Una città turrita a nuovo, neve fosforescente, porte barocche, atmosfere a tratti metalliche a tratti conosciute, come le fontane con le ninfee, una città che diventa libro nel momento in cui le sue strade ne scandiscono i capitoli. Anche i vizi sono quelli di oggi: stesse marche di sigarette – dalle Camel alle Chesterfield –, stesse fughe da scuola, stesse insicurezze,  stessa condanna al mistero – morti assurde di gente che si butta giù dalle torri e sparizioni inspiegabili –  stesso male fisico. É proprio il male terminale quello con cui si misura Mara, la protagonista collezionista di echi, nelle sue visite ai moribondi, visite che la pongono in una condizione inesorabilmente vicina alla morte: «Le hanno insegnato cose sul coma, gli stati di coscienza, il passaggio dalla vita alla morte; conosce il dilatarsi delle pupille, l’agonia, gli occhi che si rovesciano indietro. Sa in cosa consiste il suo lavoro, ma farebbe fatica a descriverlo. Non è un lavoro sanitario, non è un lavoro religioso: sta semplicemente lì, come se fosse sulla porta.» (p. 17)

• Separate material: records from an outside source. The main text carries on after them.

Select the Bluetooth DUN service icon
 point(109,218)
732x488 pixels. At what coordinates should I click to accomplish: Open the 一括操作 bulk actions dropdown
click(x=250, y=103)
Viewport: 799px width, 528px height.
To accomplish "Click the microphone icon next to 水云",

Silvia Tebaldi, in Vuoto centrale edito da Pedisa, tradisce la sua attenzione per la musica dai rimandi acustici con cui spesso vengono rappresentate situazioni, in una sorta di istantanea rumoristica: «Ti hanno mai telefonato da una sala macchine? A Mara è successo. Quando ancora non stavano insieme, Elia l’aveva chiamata da un centro informatico: sotto la sua voce –era già innamorato, e neanche poco- c’era un coro di voci senza corpo. Soprani, alti, tenori. Un basso ossessionante. Una polifonia solenne, ma erano solo ventole e apparati.» (p. 40)

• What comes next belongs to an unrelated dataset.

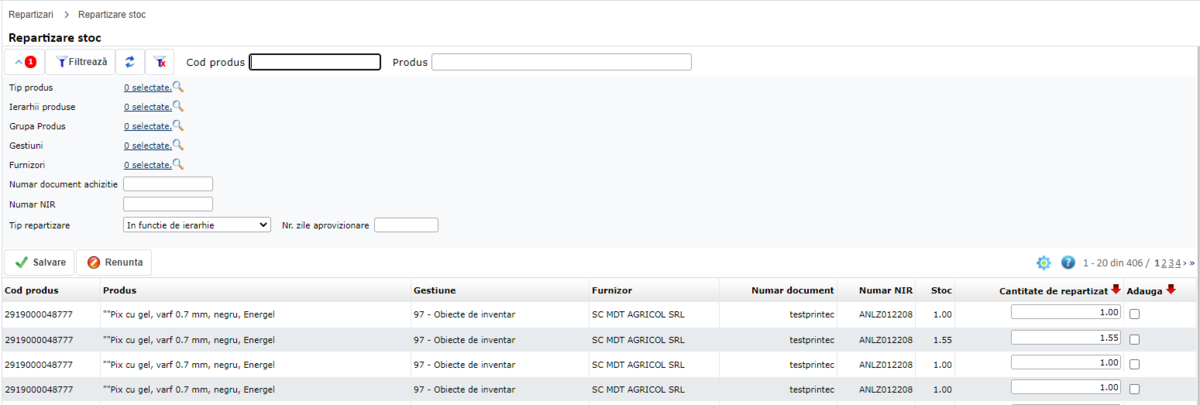Open Furnizori search magnifier icon
This screenshot has width=1200, height=405.
(x=178, y=164)
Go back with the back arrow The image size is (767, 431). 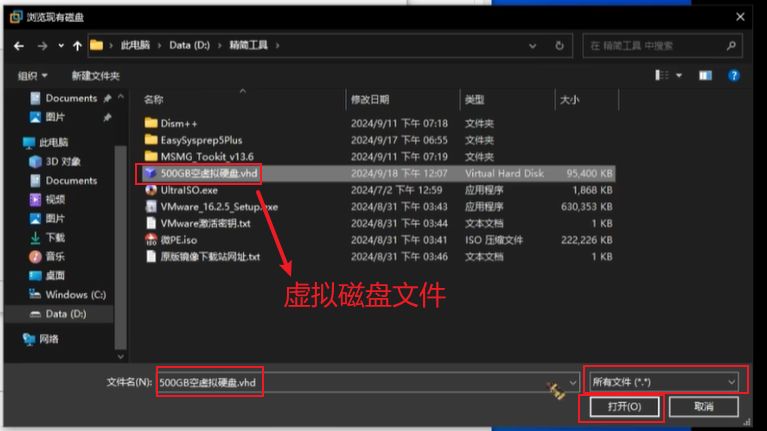[x=18, y=46]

La duplicità temporale di cui parlavamo sopra permette all’autrice ferrarese un doppio gioco sul tempo: è schiacciato dai luoghi ma negli stessi continua a fluttuare. E, a proposito di tempi e di luoghi, in questo libro si trova una delle più belle descrizioni degli effetti di una fotografia, apoteosi illusoria dell’uomo di fissazione dello spazio nel tempo, appunto. Vi rimando alla pagina 61 che, se mi è permesso, intitolerei “Cosa si prova quando si guarda una vecchia foto”, e di cui concedo appena un assaggio: «Guardandole (delle vecchie foto, ndr) si ha una sensazione che sparisce subito, senza quasi affiorare alla coscienza, perché vediamo solo quel che sappiamo già.»

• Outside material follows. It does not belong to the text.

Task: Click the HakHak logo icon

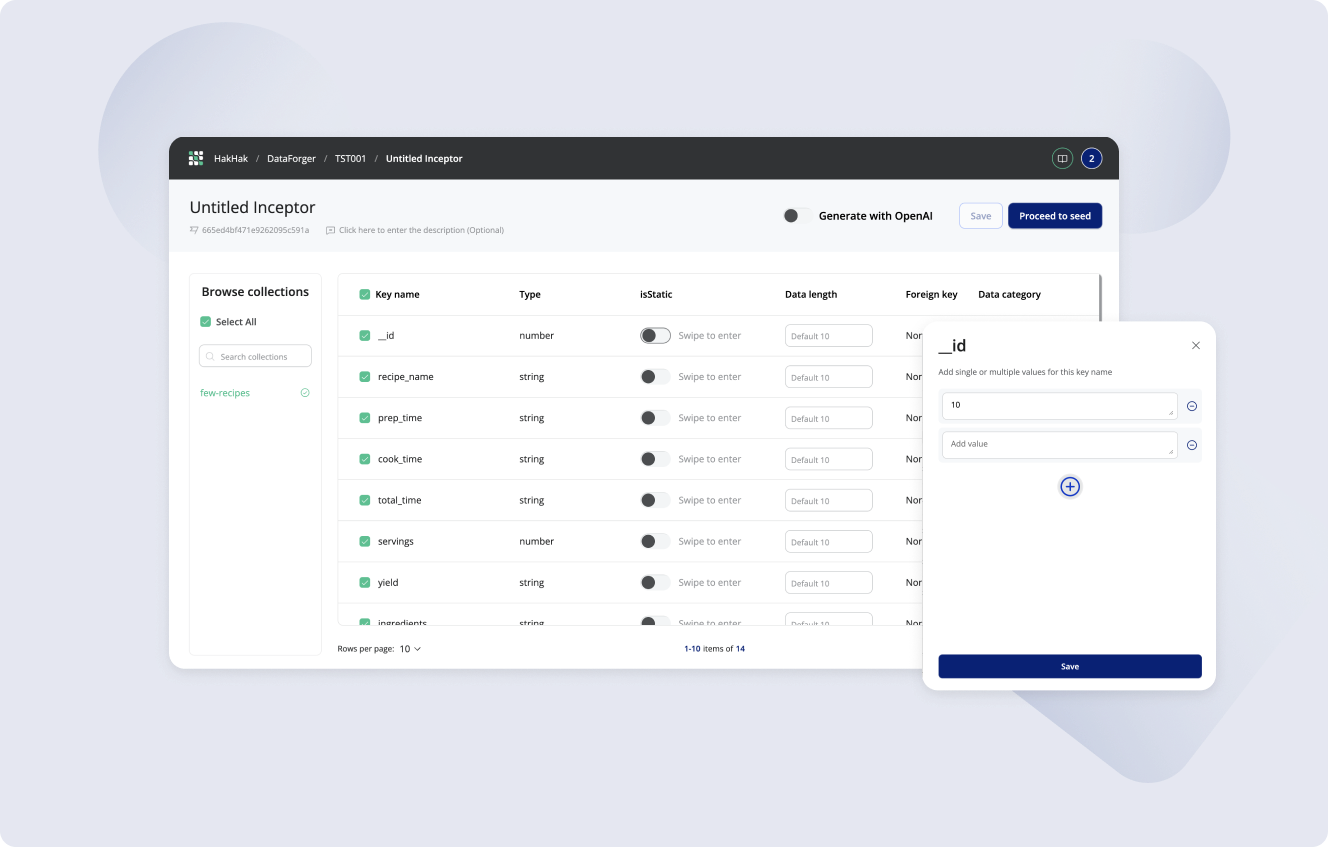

La lingua è pulita, intensa e carica, nel messaggio, di significati subliminali. La scrittrice predilige frasi nominali, essenziali, efficaci. Le citazioni colte presenti all’inizio di ogni capitolo confermano il sospetto che lei, bibliotecaria presso l’Università di Bologna, sia anche una grande lettrice. E questo è un dato confortante in una realtà in cui, perfino tra gli autori, si legge sempre meno.